Alex sighed and sat up. She looked at the walls and his shoulders. “Yeah, probably blood.”
“What the fuck? Why is there blood?”
“I don't know. Whats the problem? Keep going. I was almost there.”
“Are you fucking kidding? It's like a million degrees in here and there is blood coming from your walls and... is that fucking drumming? Why do I hear drumming? it... it sounds like a heartbeat and oh God, is that MY heartbeat? It's so fast!” Tad/Todd was hyperventilating. He moved away and reached for his pants.
Alex Scoffed. “Don't be a little bitch.”
With a last look of horror and a whimper Tad/Todd fled the room.
“Dammit!”
“Was that too much?” a deep, earthy voice rumbled from inside Alex.
“Well not for me, but clearly it was for him. I was so close, too. Why now? Why coudn't you have waited until after?”
“Well I don't exactly understand the sexual relations of you humans. I don't know when after is, I can't read your body language or whatever.”
“Well fucking learn. That's the third one this week you ruined it with. I mean, I am glad it wasn't rats again, or that time you sent a bunch of dead baby heads rolling out form under the bed, I mean what the actual fuck, but still, can't you just keep the curse shit at bay for a while? You are fine while I am at work and out around town, why do you gotta turn it up when I am in bed with someone?”
“Well I mean, it is my job to keep you from getting pregnant, and frankly, I think I am doing a great job.”
“No, it's the copper's job to keep me from getting pregnant by thickening my cervical mucus or whatever. You just happen to be attached to the copper-”
“I was TRAPPED  in the copper! My immortal soul attached to the vein that happened to be mined and turned into YOUR magical slut device-”
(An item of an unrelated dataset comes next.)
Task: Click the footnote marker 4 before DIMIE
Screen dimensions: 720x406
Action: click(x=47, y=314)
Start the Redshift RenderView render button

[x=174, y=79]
“EXCUSE ME? You take that back right now or I will reach in there, rip you out and flush you, and your immortal soul can spend fuck knows how long in the sewers! I am responsible! I got birth control to stop from populating the earth or whatever it is God wants good Christians to do! You should be on my side! It's not my fault you got cursed to haunt an IUD!”
“Fine. Truce. You keep up your wicked succubus ways, and I will try to turn down my demonic charm, though I don't know how you plan on finding a man who will stay without a few gruesome trials...”
“I don't want a man who will stay with me, I just want a freaking orgasm!”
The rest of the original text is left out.